Classroom management software is quickly becoming a staple of the classroom as teachers look for ways to amplify and manage students’ use of digital devices. Depending on the software, a classroom management tool can help teachers support student-led learning, provide discreet private instruction and behavioral feedback, facilitate collaborative learning, and so much more.

Choosing the software that’s right for your school usually means going through a proposal process, whether you’ve narrowed the field down to one vendor or a few. We polled our customers and asked about their buying experience and top tips when purchasing their classroom management software. Here’s what they had to say:

1. Do your research

Picking a software solution is not only about finding the best product – it’s also about finding the product that’s best fits the specific requirements for your school. Every vendor will offer slightly different features and benefits, so it’s a good idea to prioritize your goals first.

Ideally, you’ll take a multi-pronged research approach that includes:

  • Carefully reviewing each vendor’s website
  • Reading online reviews
  • Asking teachers from other schools for their experiences with classroom management software
  • Talking with other teachers and admins at your school to see if they’ve done any research themselves
  • Watching demos of each product you’re considering
2. Leverage free trials

Many software vendors offer the ability to try their solution free for 15 to 30 days, which is a great way to test out a product and begin determining whether it fits your needs.

There are a few things to keep in mind when conducting classroom management software trials:

  • Make sure your teachers are trained and ready to begin using the software on day one. Trial periods can go by very quickly, and you want to ensure you’re getting as much information as possible out of the experience.
  • If possible, recruit multiple stakeholders to undertake the trial.

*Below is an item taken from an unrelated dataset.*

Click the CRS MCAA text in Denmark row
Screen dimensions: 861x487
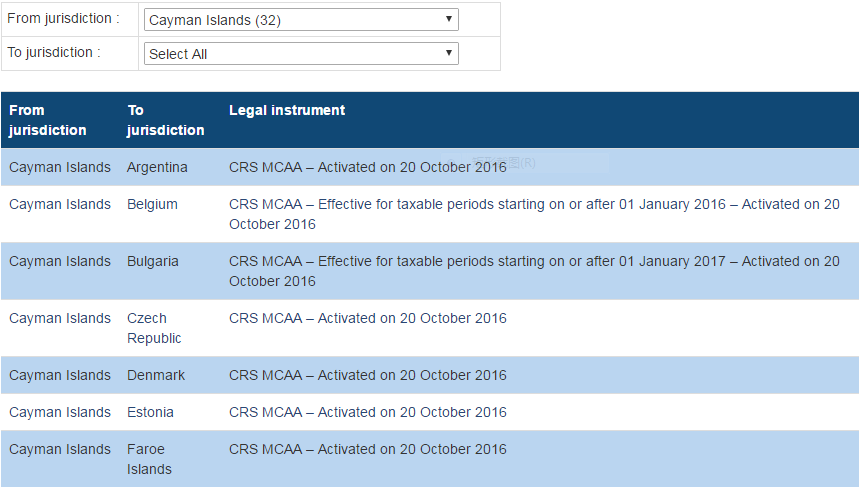368,375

It’s best to get a variety of opinions and experiences from different roles, including administrators, IT staff, curriculum directors, and teachers.
  • Ask trial participations to take notes on what they like and don’t like about each software.
  • Keep your own notes about the experience of working with each vendor.
  • Running trials of multiple different software solutions at the same time can be challenging, so we recommend spacing them out.
3. Develop an RFP

When you’ve narrowed down your software options, it’s time to develop your request for proposal (RFP). To develop a good RFP, you’ll need to do a few things:

Setting yourself up for success

If you’re looking for more information on how to approach the RFP process and what to include, we’ve created the Request for Proposal Tool Kit that provides high-level questions you should ask yourself, a checklist on how to approach the process, and a template you can use to help you write your proposal.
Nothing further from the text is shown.